Are you really good at making ambitious plans to change your eating, exercise, sleep, and work routines, and then never following through?

Do you assume that means you have no willpower or discipline?

If so, you’re not alone.

The good news is you’re wrong about why you keep doing this, and I’m going to teach you how to stop quitting on yourself and your dreams.

I wanted to teach this tool this week because last week I cautioned you that perfectionists like to make unrealistic plans and never keep them. When you do that, you lose the ability to rely on yourself—not because you’re a terrible person, but just because your brain is driving you to make unrealistic plans you can’t possibly keep. And then of course, since you don’t keep them, they just become more and more abstract.

The more you make unrealistic plans and don’t keep them, the more “making plans” becomes a totally theoretical activity.
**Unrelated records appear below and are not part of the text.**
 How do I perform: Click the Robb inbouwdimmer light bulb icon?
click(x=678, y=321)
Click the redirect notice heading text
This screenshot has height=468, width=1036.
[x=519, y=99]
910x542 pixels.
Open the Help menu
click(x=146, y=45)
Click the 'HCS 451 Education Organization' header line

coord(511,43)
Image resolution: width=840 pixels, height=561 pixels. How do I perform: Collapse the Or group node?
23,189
Most of the time you know you’re not going to keep them, but just making them gives you a brief respite from your self-critical talk about not doing enough.

And that’s the real rub: When you put your self-esteem on your eating plan, exercise plan, your work calendar, or whatever else, you’re making it impossible to succeed. It’s too much weight. Because when your self-esteem hangs on it, you think it must be perfect for you to feel ok about yourself.
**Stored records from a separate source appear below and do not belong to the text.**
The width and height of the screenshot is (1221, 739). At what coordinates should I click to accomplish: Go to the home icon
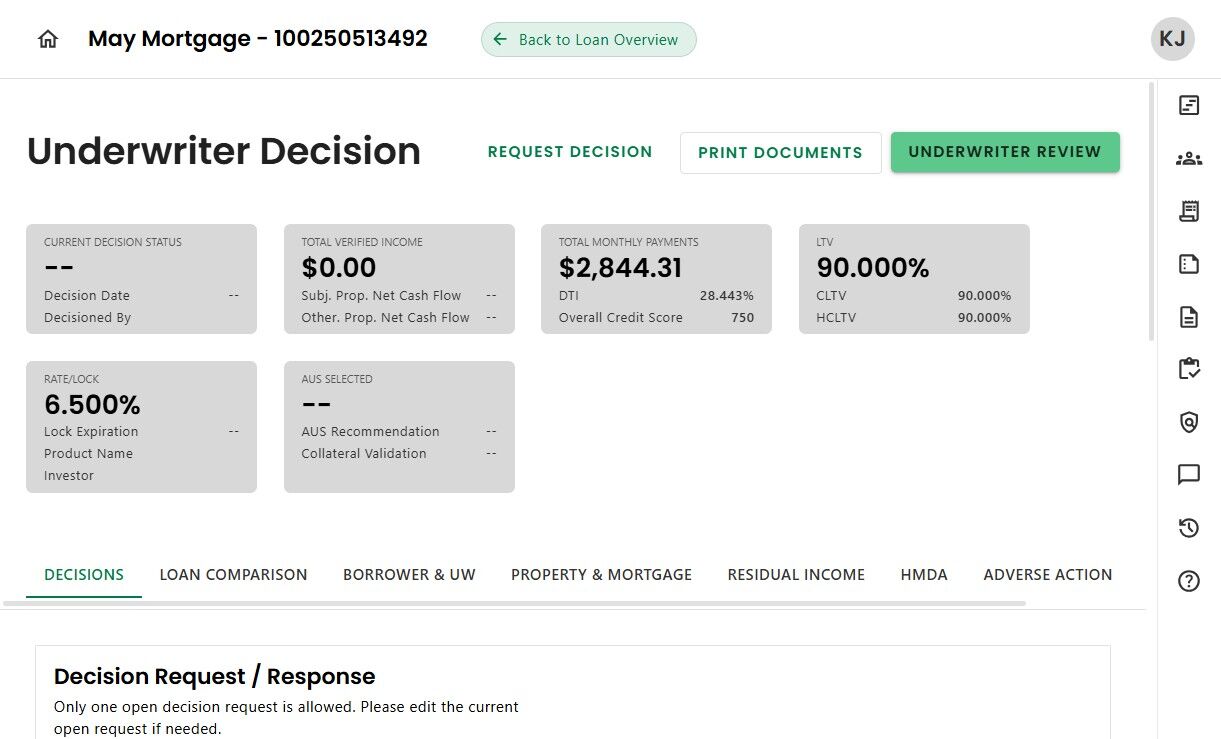48,39
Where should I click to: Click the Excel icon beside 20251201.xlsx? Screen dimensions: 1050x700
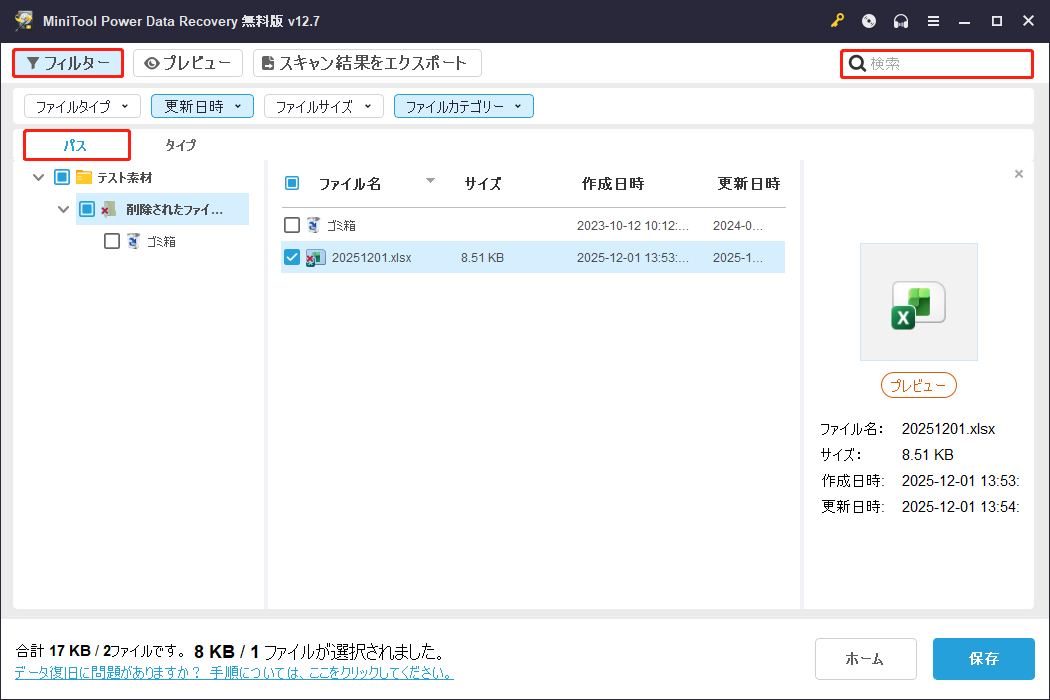(x=314, y=257)
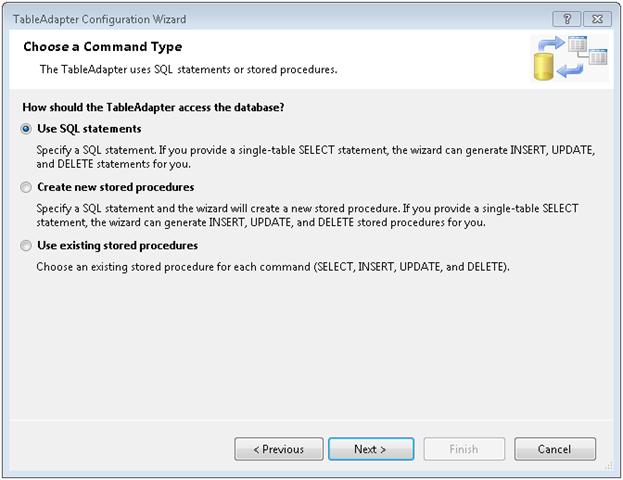Click the 'How should the TableAdapter access' question

(x=149, y=107)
And then because humans aren’t perfect, you can’t keep to your perfect plan, and then you say mean things to yourself and feel terrible. Then you need a new plan to try to feel better about yourself, so you make another perfect plan and assure yourself that starting tomorrow you’ll be perfect.

Sounds familiar, right?

So the cycle continues on and on and on, and every time you make a perfect plan and don’t follow it, you get farther away from your own relationship with yourself and your own ability to make and keep commitments to yourself. And then you use that as even more evidence that you’re a bad person lacking in discipline.

But you’re not. Your problem is that you are staking your self-worth on the plan.

So the first thing to do is separate your self-worth from the plan—from any plan. It doesn’t depend on how much you work out, what you eat, how fast you get your work done, or anything else.

Second, you must practice the minimum baseline. It’s a simple concept, but if you really internalize it, it will change everything for you.

The minimum baseline is basically the cure for perfectionistic tendencies. Perfectionism tells you that you need to do everything, all at once, and perfectly. The minimum baseline tells you that you need to choose one thing at a time and do it consistently.

Perfectionism is: I should go to barre twice a week, yoga twice a week, lift weights, and run a marathon.

Minimum baseline is: I’m going to go to one yoga class a week until that becomes utterly effortless, and then I’ll add a second class to the week and repeat the process.

Whatever area it’s in, your minimum baseline should be the smallest commitment you can make that you know you can follow through on. This will involve managing your mind, but it should feel doable when you set it. You shouldn’t have that secret knowledge that you’ll never actually do it.

For example, your minimum baseline might be taking a walk 3x a week. Your perfectionist brain doesn’t like that—it seems boring and pointless, but it’s not. If you really go for your walk 3x a week consistently, you’re doing way more for your body than making elaborate plans, buying gym memberships, going every day for a week, then not going for 4 months, and then starting the cycle all over again.

At first you won’t like the minimum baseline, because it won’t give you this big dopamine rush of imagining your pretend perfect self who keeps the perfect diet, exercise, and work calendar. The minimum baseline is going to seem boring and pointless.

But it’s the exact opposite. The minimum baseline is how you build an actual lasting habit and develop that integrity with yourself. It’s how you develop the kind of relationship with yourself where if you say you’ll do something, you know you’ll do it. You do not get there with ambitious perfect plans. You get there little by little.

The point of the minimum baseline is not even to get results so much as it is to build consistent habits and trust with yourself. You’ll get results over time in whatever you’re working on, too, whether it’s writing a novel or increasing your cardiovascular fitness. But you can’t focus on the results, because then your brain will say “but it would be so much better if we did this perfect, aggressive plan instead.” Don’t focus on the goal, focus on the relationship you’re building with yourself.

The last thing I want to say about the minimum baseline is that I recommend you use it on one area of your life at once. Perfectionist brain tends to want to be on all the wagons or off them all, but that’s overwhelming and makes things harder.

Pick one thing to work on. Writing your novel, creating a movement routine, eating more vegetables, whatever it is, pick ONE thing to work on. You can easily spend a year trying to change everything all at once, but I promise that will fail.

So, one minimum baseline at a time. Make it achievable, make it far less than perfect, and commit to showing up for yourself. Apply massive action to that minimum baseline, and your life will change.